Zhang Hailiang, Yang Qiong, Xie Ting, Wang Yue, Zhang Zhimin, Lu Hongmei
College of Chemistry and Chemical Engineering, Central South University, Changsha 410083, China.
Anal Chem. 2024 Oct 22;96(42):16599-16608. doi: 10.1021/acs.analchem.4c02426. Epub 2024 Oct 14.

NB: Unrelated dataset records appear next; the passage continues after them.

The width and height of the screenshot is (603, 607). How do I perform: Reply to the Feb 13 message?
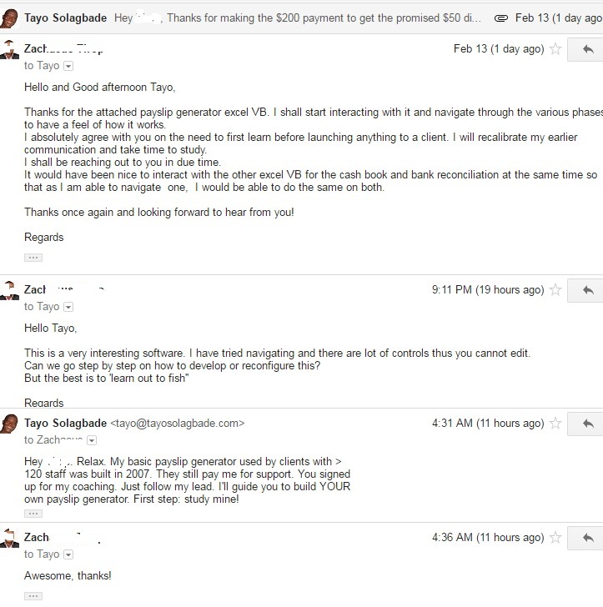(586, 49)
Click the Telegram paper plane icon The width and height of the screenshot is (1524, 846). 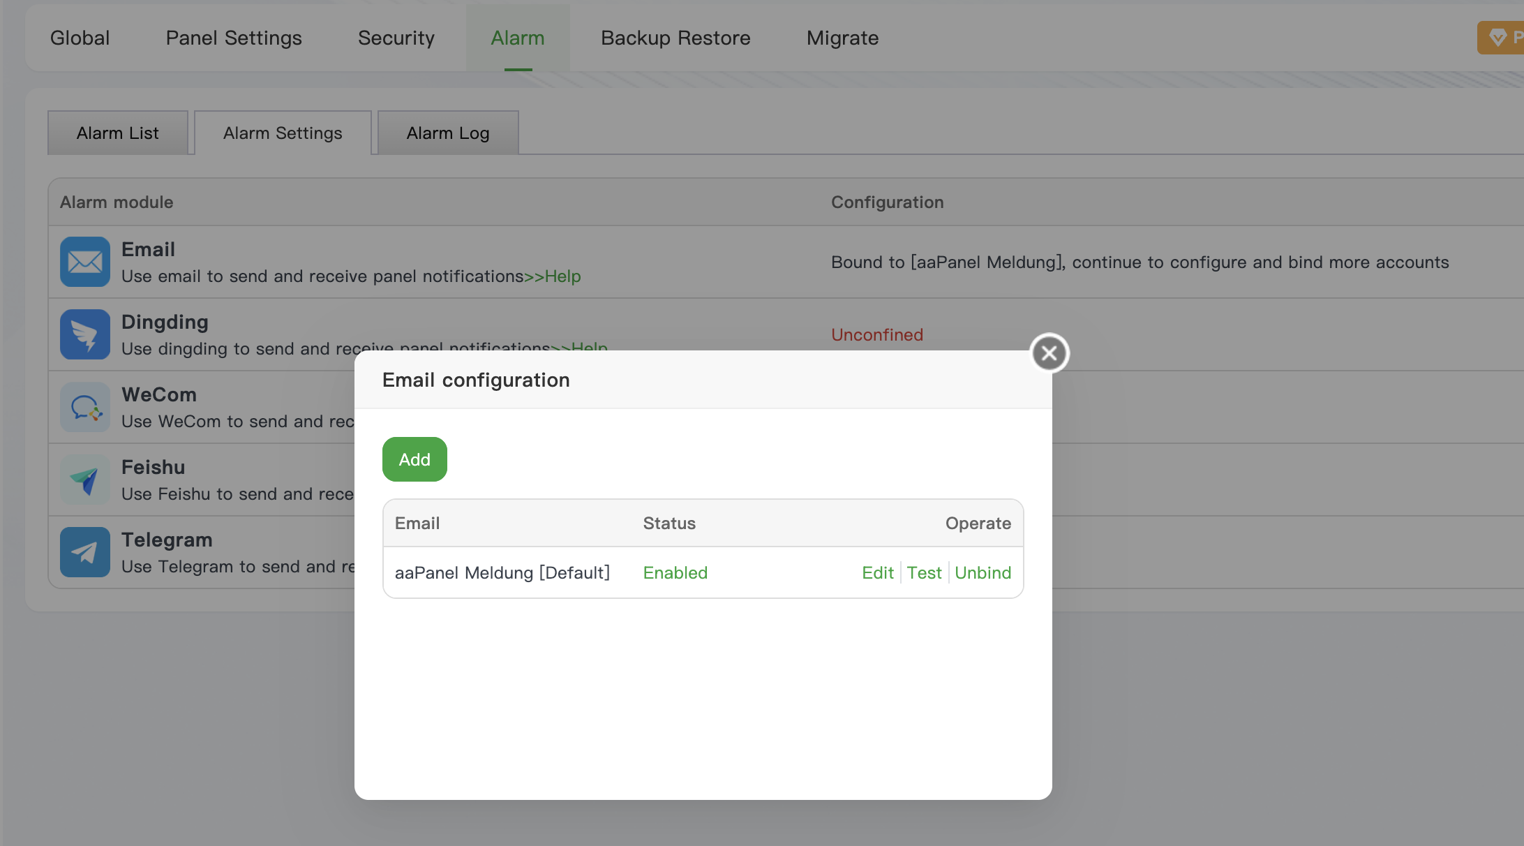tap(85, 552)
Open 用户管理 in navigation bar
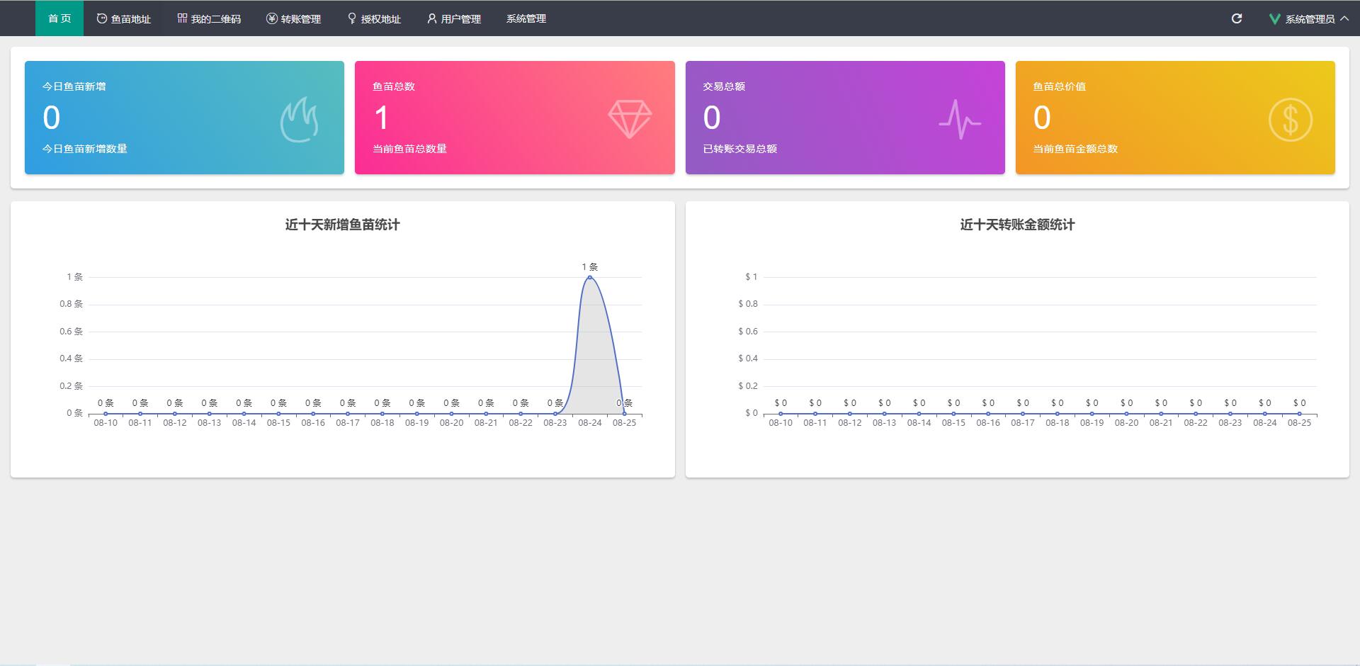 tap(454, 19)
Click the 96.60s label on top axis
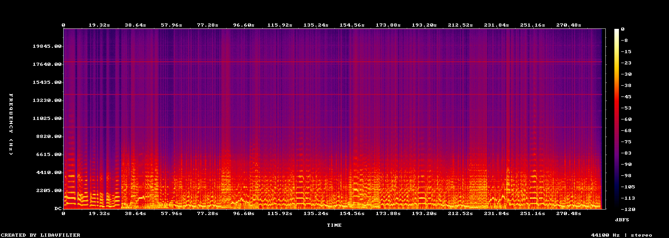The image size is (669, 238). click(x=244, y=25)
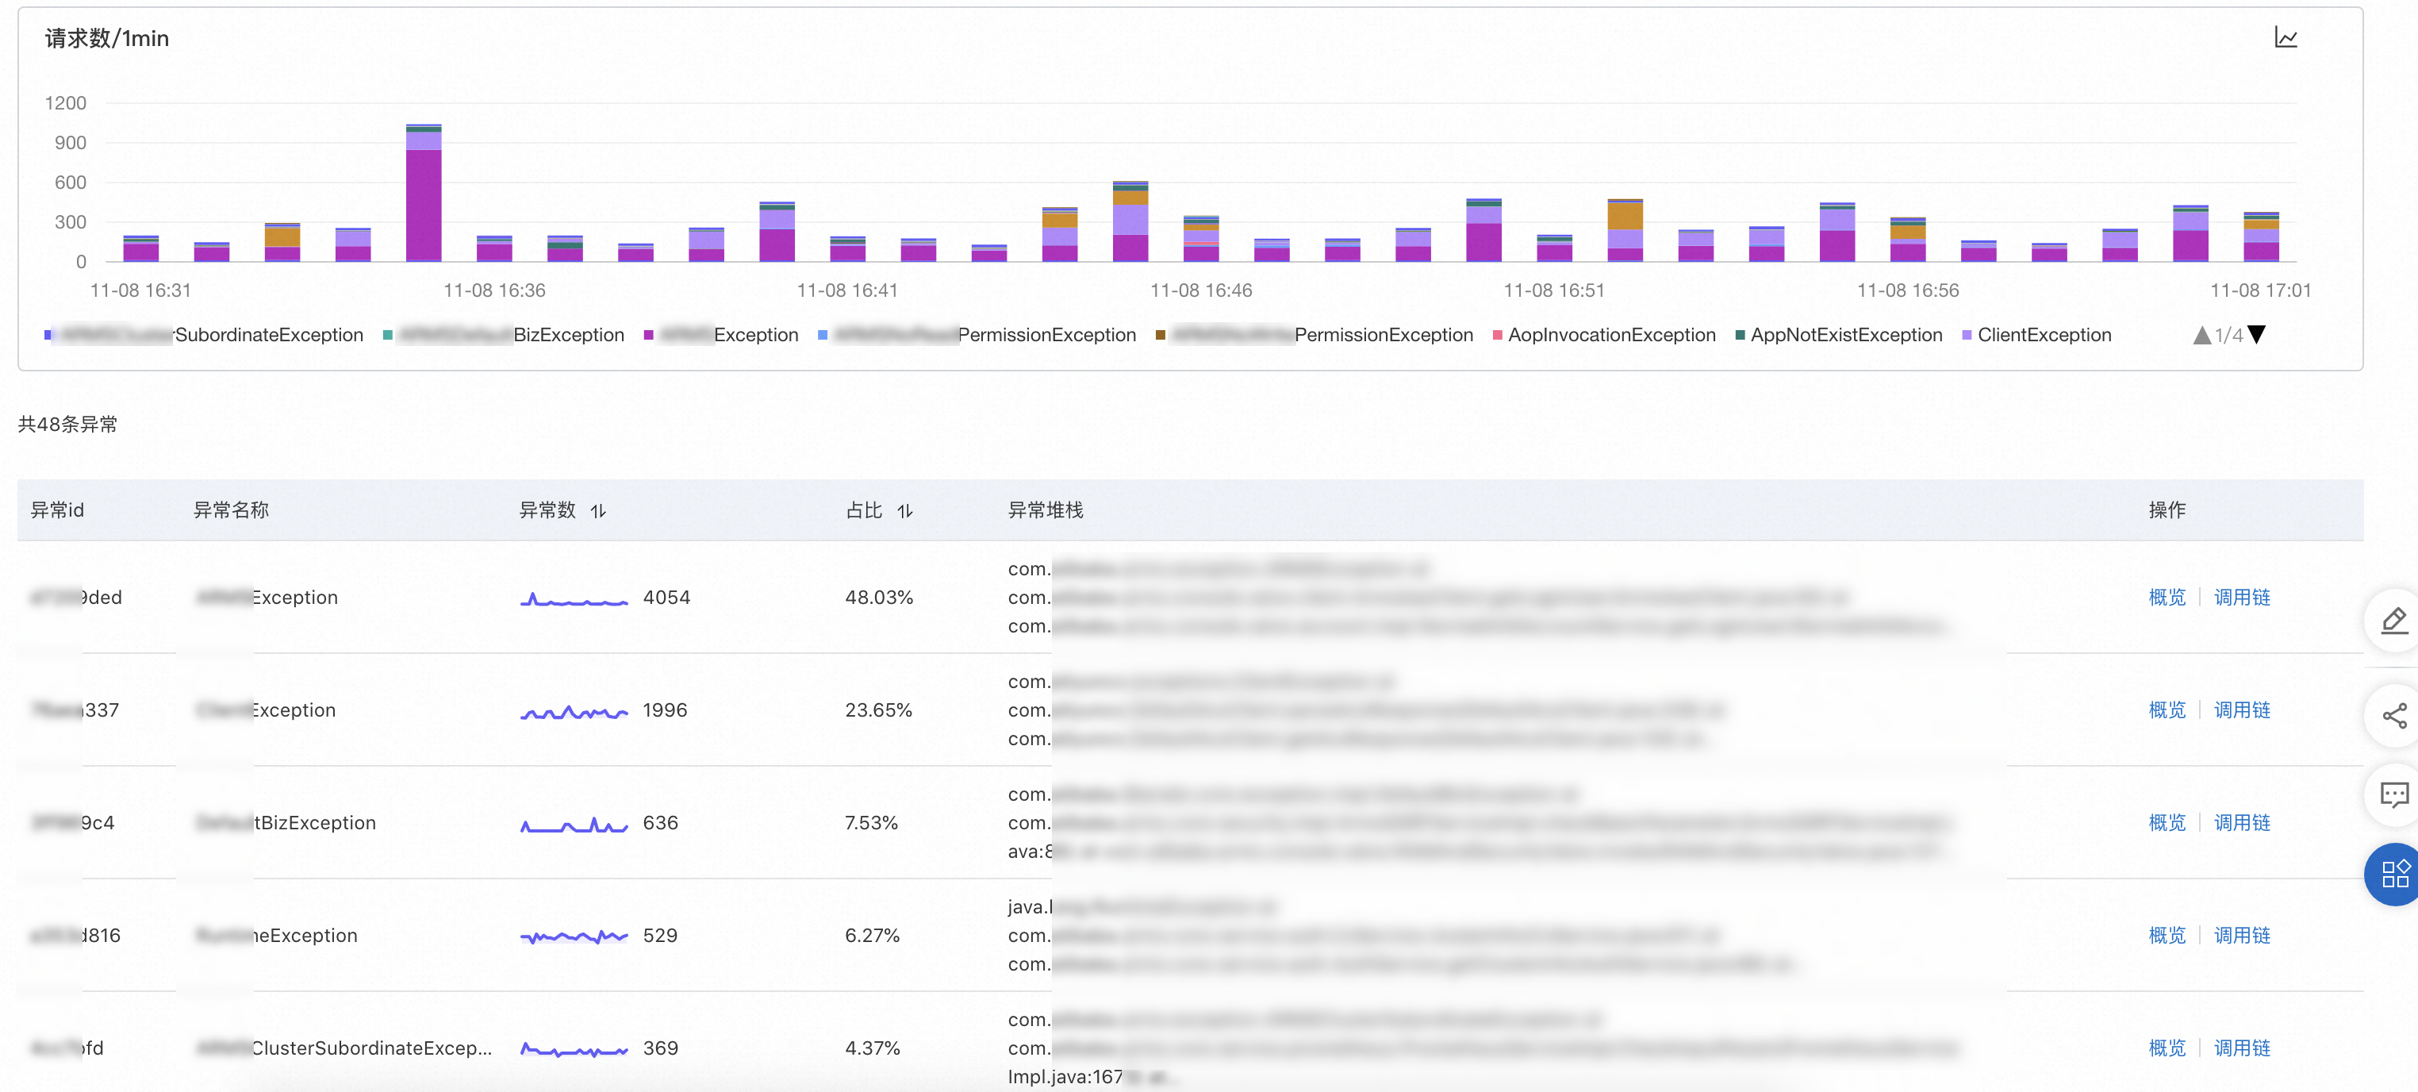Viewport: 2418px width, 1092px height.
Task: Open the feedback chat bubble icon
Action: (2395, 795)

Tandem mass spectrometry (MS/MS) is a powerful technique for chemical analysis in many areas of science. The vast MS/MS spectral data generated in liquid chromatography-mass spectrometry (LC-MS) experiments require efficient analysis and interpretation methods for the following compound identification. In this study, we propose MSBERT based on self-supervised learning strategies to embed MS/MS spectra into reasonable embeddings for efficient compound identification. It adopts the transformer encoder as the backbone for mask learning and uses the same spectra with different masks for contrastive learning. MSBERT is trained on the GNPS data set and tested on the GNPS data set, the MoNA data set, and the MTBLS1572 data set. It exhibits enhanced library matching and analogous compound searching capabilities compared to existing methods. The recalls at 1, 5, and 10 on a GNPS test subset with structures not in the training set are 0.7871, 0.8950, and 0.9080, respectively. The results are better than those of Spec2Vec with 0.6898, 0.8276, and 0.8620, and DreaMS with 0.7158, 0.8327, and 0.8635. The rationality of embeddings is demonstrated by t-SNE visualization, structural similarity, spectra clustering, compound identification, and analogous compound searching. A user-friendly web server is provided for efficient spectral analysis, and the source code for MSBERT is available at https://github.com/zhanghailiangcsu/MSBERT.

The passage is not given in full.